In 2013, the FDA conducted a review of Hyland's labeling and marketing information which revealed numerous products misbranded in violation of sections 503 and 301 of the Federal Food, Drug, and Cosmetic Act (FD&C Act) [21 U.S.C. §§ 353 and 331]. This review included the products for "Infant Earache Drops", "Restful Legs", "Teething Tablets", and other products. The products are marketed as over-the-counter for diagnoses and treatments that require a physician's consultation.

==Safety concerns==
In 2004, Hyland's Teething Tablets were the second most popular teething product.

The FDA warned consumers about Hyland's teething products in 2010, citing concern over the toxicity of its belladonna ingredient and lack of child proof caps. Hyland's voluntarily recalled its Hyland's Teething Tablets product after the 2010 warning in both the US and Canada. Hyland's began selling a reformulated version of the product with a child proof cap in 2011.

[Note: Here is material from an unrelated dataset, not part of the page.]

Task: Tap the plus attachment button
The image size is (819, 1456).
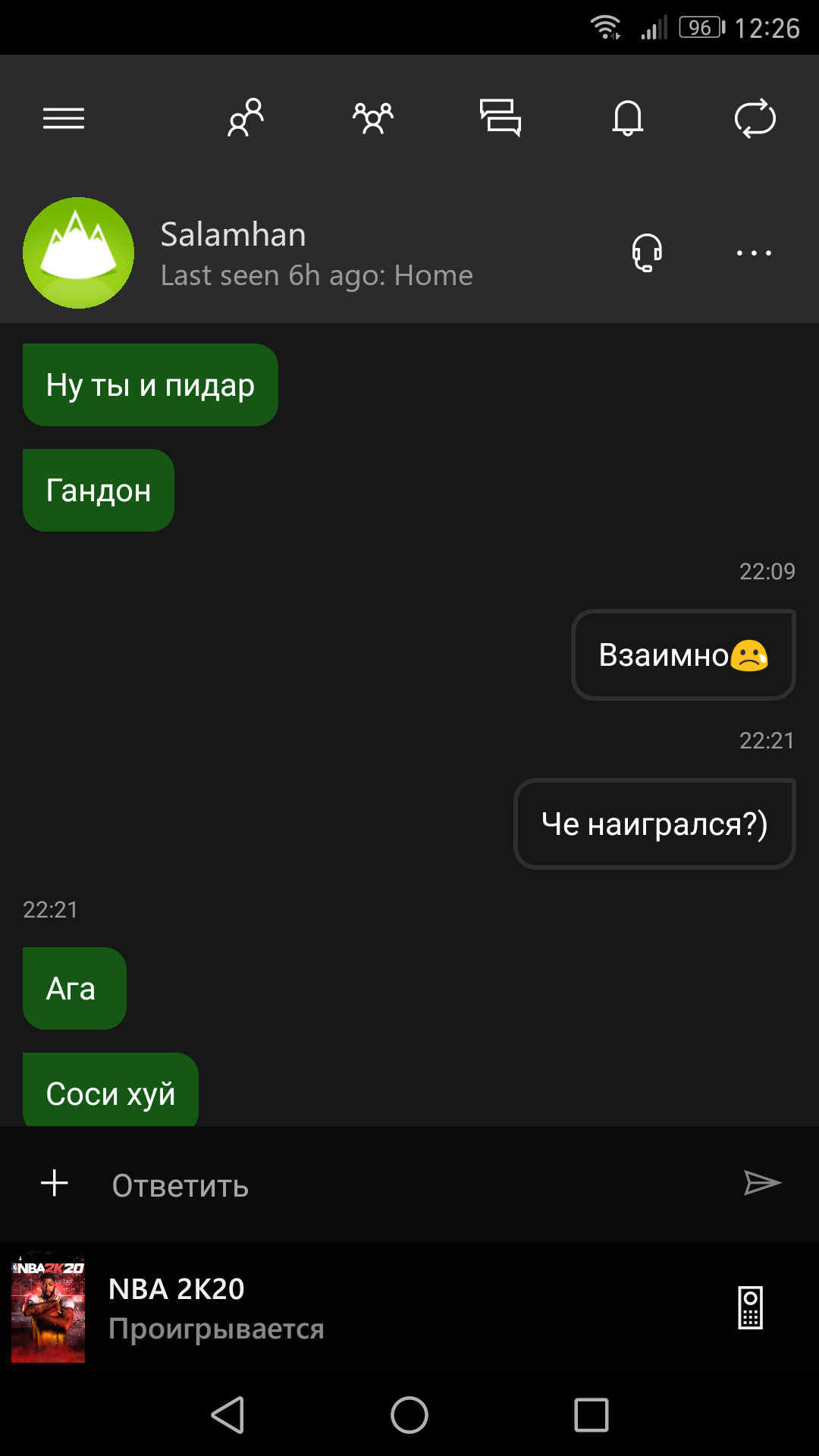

In 2016, Hyland's indicated it would stop selling its Hyland's Teething Tablets product in the U.S. after the FDA claimed it received reports of 10 child deaths and 400 adverse effects associated with the product. Hyland's calls the FDA's claims unsubstantiated. Hyland's suggests other possible causes, noting possible allergies and citing articles listing possible causes of seizures in children unrelated to the formulation of its product. The FDA confirmed in 2017 that inconsistent and sometimes excessive levels of belladonna had been found in the product.